**Extract**
━━━━━━━━━━

8 Tips: How to get your first 10 paid customers (B2B SaaS)
In this blog article, we will cover the most important steps for SaaS founders to win the first 10 paying customers. So in case you are an early-stage start-up founder and face the challenge of how you can find and win your first customer, this blog article is for you.
1. Solve a real problem
A common mistake I see over and over again is that founders develop a product/solution for a problem that might exist (or might not exist). Don't develop a product without understanding the real problem of your potential customer. This means before you actually build a product, take your time to talk to your potential customers, understand their specific problems, and evaluate together with them a potential solution.
So instead of building a product and then trying to find a customer group who is interested in such a product, start with a well-defined problem from a specific target customer and build a product/solution for them.
If you solve their problem, you create value for them, which means they are your customers and are willing to pay for it. This means you found your first customer!
2. Start with strategies that do NOT scale
Most start-up founders want to have scalable sales and marketing strategies in place straight from day one. They love the idea of having a scalable customer acquisition strategy (nice paid ads on Google, Instagram, or Facebook, plus a nicely designed landing page followed by a self-service SaaS product) and hope they don't need to talk to the customers, onboard them and do some time consuming manual work. While this is the desired strategy later on and should be the objective for start-ups who’ve found product-market fit and focus on growth, I would highly recommend starting manual hand recruiting your first 10 customers by doing stuff that does NOT scale (e.g. Outbound Sales, phone calls, emails, etc...).

━━━━━━━━━━

**Data section**
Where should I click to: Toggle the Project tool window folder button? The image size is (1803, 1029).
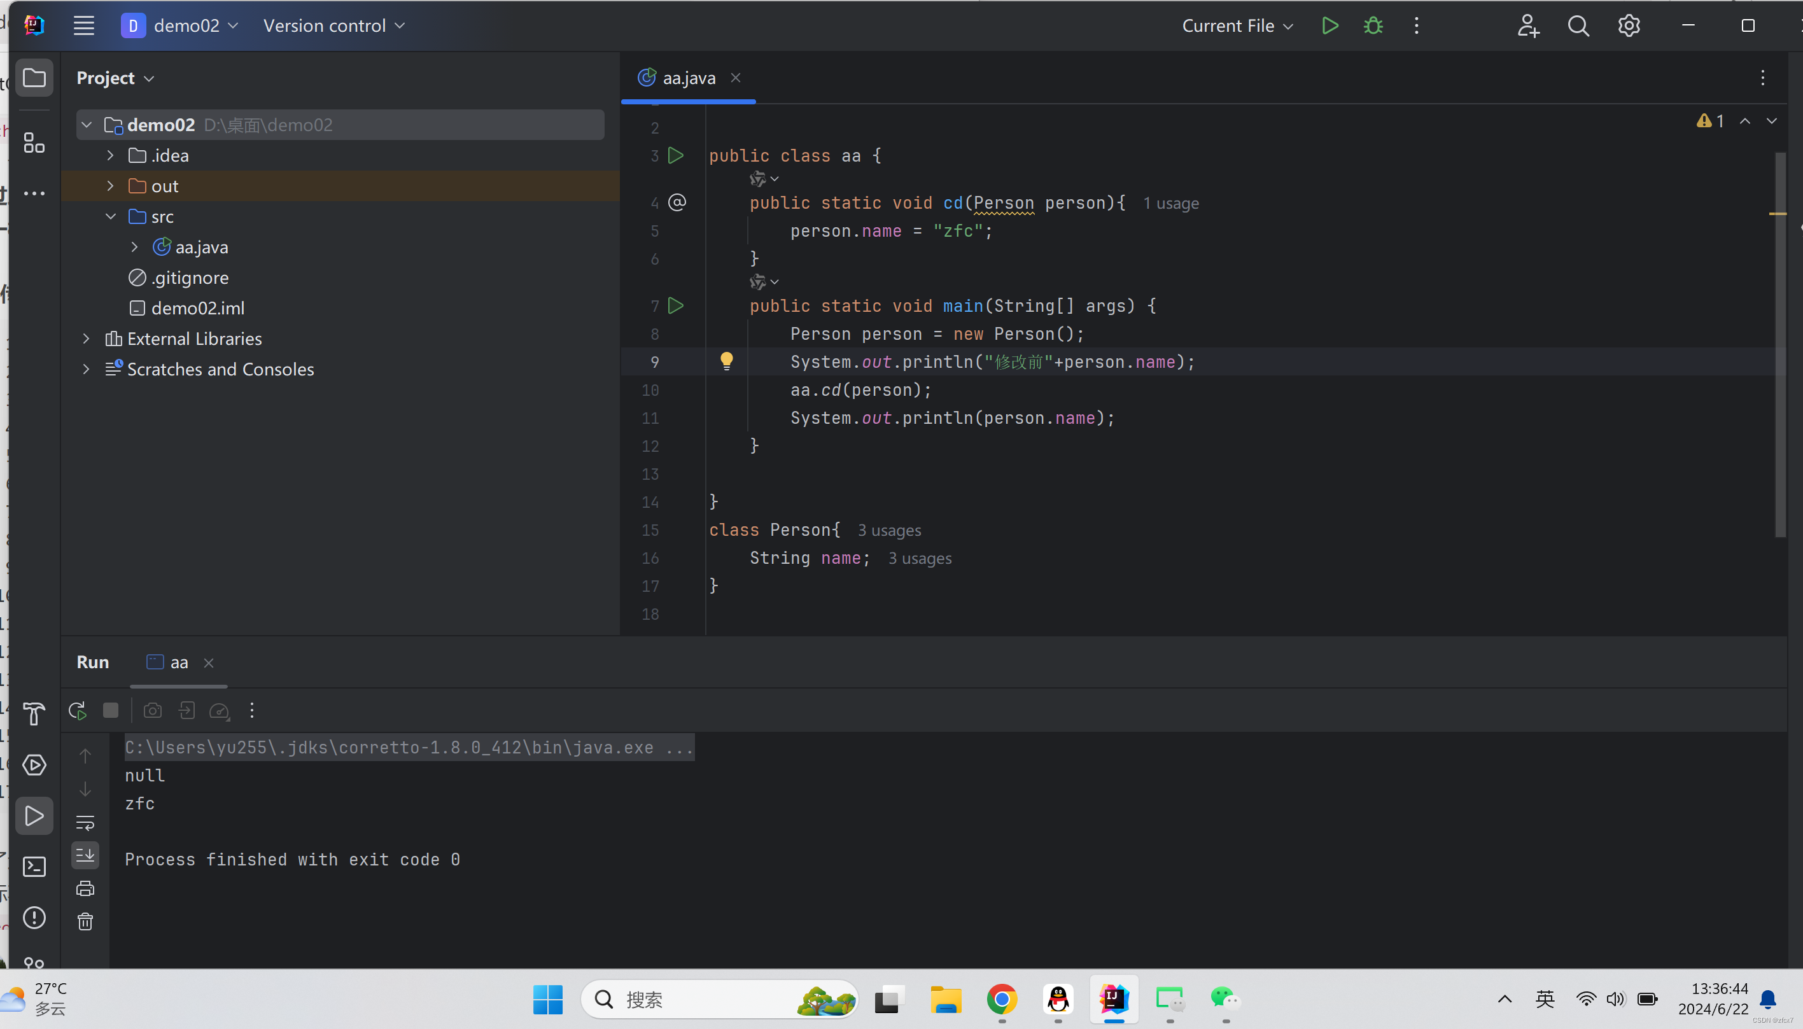click(x=34, y=78)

━━━━━━━━━━

**Goal**
Copy out the article on winning the first paying SaaS customers word for word, beginning at the words "1. Solve a real" and stopping after "your first customer!".

**Response below**
1. Solve a real problem
A common mistake I see over and over again is that founders develop a product/solution for a problem that might exist (or might not exist). Don't develop a product without understanding the real problem of your potential customer. This means before you actually build a product, take your time to talk to your potential customers, understand their specific problems, and evaluate together with them a potential solution.
So instead of building a product and then trying to find a customer group who is interested in such a product, start with a well-defined problem from a specific target customer and build a product/solution for them.
If you solve their problem, you create value for them, which means they are your customers and are willing to pay for it. This means you found your first customer!